The number of lines with the string "edit" in the listing below is all that should be reported.

⁂

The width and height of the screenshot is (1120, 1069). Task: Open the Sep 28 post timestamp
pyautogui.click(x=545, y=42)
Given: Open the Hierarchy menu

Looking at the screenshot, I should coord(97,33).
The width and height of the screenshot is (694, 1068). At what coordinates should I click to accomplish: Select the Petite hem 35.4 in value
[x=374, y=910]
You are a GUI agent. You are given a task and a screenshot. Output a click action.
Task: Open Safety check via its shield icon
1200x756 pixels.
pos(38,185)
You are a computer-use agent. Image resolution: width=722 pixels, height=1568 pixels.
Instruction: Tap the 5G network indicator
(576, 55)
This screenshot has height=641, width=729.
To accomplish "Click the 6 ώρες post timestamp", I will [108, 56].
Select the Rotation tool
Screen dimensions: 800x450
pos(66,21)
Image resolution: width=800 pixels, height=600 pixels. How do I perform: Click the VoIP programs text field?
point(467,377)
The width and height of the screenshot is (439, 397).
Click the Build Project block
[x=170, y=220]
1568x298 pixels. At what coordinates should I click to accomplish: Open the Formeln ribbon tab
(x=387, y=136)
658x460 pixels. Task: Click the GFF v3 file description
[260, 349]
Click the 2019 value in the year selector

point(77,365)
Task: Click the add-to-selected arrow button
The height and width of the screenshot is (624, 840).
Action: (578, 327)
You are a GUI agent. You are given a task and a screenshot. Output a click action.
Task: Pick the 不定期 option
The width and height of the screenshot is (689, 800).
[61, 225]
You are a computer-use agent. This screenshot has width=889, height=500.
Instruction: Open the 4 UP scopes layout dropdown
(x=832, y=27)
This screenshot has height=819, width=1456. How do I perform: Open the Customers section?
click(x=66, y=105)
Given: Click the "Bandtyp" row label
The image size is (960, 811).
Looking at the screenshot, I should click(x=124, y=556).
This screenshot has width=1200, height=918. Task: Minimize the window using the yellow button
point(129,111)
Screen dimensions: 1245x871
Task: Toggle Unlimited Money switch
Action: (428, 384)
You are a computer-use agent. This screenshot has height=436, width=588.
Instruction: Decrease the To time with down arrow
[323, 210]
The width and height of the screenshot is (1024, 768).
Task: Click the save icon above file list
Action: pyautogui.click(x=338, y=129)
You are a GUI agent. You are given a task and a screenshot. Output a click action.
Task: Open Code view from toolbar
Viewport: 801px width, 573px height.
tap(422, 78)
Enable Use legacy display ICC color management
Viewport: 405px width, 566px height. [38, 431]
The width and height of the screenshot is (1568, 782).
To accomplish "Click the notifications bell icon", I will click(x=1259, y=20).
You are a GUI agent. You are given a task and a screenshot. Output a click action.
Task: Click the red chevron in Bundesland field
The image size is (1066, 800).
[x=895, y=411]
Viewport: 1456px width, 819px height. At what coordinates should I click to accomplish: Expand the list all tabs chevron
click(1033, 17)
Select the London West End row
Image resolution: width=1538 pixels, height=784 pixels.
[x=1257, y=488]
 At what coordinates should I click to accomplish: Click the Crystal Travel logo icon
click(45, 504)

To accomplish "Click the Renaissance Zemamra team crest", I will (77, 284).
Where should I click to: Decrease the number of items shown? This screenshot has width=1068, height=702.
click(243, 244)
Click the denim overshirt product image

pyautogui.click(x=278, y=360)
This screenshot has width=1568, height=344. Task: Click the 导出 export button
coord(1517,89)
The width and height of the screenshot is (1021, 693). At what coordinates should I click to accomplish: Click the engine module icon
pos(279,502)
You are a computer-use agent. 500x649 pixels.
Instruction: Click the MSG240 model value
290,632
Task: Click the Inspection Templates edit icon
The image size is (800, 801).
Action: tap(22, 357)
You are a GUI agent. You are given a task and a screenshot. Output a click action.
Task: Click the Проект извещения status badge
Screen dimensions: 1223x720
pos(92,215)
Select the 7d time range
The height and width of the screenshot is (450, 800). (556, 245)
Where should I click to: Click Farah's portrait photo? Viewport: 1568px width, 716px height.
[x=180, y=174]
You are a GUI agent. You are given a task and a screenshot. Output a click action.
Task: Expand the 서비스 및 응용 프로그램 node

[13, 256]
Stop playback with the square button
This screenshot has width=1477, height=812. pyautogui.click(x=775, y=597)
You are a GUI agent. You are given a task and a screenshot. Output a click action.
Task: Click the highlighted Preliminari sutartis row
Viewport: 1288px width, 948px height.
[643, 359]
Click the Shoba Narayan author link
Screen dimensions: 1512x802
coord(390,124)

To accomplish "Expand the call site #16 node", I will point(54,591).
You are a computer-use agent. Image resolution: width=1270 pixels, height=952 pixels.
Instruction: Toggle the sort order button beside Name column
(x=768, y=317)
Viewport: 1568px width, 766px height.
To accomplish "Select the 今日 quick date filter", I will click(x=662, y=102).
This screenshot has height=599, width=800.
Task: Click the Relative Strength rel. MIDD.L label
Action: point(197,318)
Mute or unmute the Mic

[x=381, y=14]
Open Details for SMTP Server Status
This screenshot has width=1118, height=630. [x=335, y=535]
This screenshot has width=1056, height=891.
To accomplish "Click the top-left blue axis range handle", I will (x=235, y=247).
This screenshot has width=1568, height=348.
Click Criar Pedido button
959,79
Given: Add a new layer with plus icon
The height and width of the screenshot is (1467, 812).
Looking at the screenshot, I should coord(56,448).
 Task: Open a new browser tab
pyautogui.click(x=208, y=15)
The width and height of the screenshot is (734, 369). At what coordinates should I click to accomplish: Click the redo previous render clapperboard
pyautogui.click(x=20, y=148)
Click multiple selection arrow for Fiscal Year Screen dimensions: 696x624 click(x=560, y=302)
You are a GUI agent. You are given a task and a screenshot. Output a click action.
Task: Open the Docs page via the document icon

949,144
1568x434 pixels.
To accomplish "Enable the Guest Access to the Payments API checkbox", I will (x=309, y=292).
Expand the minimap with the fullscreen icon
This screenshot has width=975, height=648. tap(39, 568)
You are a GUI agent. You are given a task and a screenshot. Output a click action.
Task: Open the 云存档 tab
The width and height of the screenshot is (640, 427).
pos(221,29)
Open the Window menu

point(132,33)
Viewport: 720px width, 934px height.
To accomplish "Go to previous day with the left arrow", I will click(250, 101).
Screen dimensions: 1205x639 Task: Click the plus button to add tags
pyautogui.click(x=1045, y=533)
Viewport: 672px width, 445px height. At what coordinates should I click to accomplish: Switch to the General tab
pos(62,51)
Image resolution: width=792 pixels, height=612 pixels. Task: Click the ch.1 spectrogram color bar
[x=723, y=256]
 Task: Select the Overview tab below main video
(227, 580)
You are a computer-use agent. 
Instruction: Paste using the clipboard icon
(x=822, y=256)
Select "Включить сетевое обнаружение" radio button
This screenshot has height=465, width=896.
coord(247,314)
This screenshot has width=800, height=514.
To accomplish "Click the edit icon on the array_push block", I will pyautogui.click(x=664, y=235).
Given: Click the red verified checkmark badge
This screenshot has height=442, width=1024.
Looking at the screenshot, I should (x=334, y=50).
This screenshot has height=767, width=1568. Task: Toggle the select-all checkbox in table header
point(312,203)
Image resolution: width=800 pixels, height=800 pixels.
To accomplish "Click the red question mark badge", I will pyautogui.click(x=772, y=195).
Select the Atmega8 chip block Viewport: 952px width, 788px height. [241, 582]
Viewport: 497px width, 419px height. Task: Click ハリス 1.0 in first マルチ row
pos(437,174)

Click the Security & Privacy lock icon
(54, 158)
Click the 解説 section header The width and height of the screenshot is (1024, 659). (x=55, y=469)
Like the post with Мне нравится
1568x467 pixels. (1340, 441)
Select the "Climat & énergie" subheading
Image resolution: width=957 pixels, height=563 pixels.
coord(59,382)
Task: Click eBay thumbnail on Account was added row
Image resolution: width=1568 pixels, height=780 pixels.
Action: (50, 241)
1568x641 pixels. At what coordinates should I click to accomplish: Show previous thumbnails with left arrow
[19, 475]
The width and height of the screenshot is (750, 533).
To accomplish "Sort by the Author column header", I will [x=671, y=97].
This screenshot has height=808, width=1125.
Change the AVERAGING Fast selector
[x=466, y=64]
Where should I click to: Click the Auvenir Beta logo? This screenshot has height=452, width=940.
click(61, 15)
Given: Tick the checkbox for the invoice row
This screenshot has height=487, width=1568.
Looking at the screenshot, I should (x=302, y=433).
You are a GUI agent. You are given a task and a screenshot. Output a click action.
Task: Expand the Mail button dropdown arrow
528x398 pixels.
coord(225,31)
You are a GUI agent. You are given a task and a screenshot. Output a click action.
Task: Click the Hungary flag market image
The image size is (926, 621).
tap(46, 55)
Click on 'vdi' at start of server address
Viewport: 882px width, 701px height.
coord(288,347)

⁂

(TASK RESPONSE):
2